_TRY IT_: Work through the lines below and count those holding "dropdown"; reply with the number only.

#### MATERIAL SHOWN ####

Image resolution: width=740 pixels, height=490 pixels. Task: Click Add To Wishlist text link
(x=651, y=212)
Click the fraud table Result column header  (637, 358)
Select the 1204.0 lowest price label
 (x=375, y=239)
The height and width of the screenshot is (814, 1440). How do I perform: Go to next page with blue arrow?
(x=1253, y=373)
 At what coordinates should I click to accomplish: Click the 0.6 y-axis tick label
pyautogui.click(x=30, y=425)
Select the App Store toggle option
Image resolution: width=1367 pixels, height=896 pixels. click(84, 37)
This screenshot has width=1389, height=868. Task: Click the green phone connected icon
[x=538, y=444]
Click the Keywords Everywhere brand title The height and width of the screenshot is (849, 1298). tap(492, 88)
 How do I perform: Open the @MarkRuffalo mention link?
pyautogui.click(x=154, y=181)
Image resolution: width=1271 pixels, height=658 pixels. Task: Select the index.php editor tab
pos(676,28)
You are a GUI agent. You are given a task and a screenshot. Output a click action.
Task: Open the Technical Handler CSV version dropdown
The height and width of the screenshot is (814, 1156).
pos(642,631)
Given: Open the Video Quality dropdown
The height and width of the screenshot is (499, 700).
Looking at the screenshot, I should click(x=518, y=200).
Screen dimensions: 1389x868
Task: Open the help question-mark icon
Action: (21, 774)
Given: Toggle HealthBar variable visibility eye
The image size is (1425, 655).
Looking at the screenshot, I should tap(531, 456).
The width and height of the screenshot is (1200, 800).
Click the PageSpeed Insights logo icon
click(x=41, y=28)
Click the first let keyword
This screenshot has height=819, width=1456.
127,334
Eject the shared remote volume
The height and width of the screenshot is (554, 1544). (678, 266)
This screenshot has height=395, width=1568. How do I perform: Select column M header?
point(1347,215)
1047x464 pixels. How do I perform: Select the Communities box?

####

_SOLUTION TO THE PROBLEM_: 2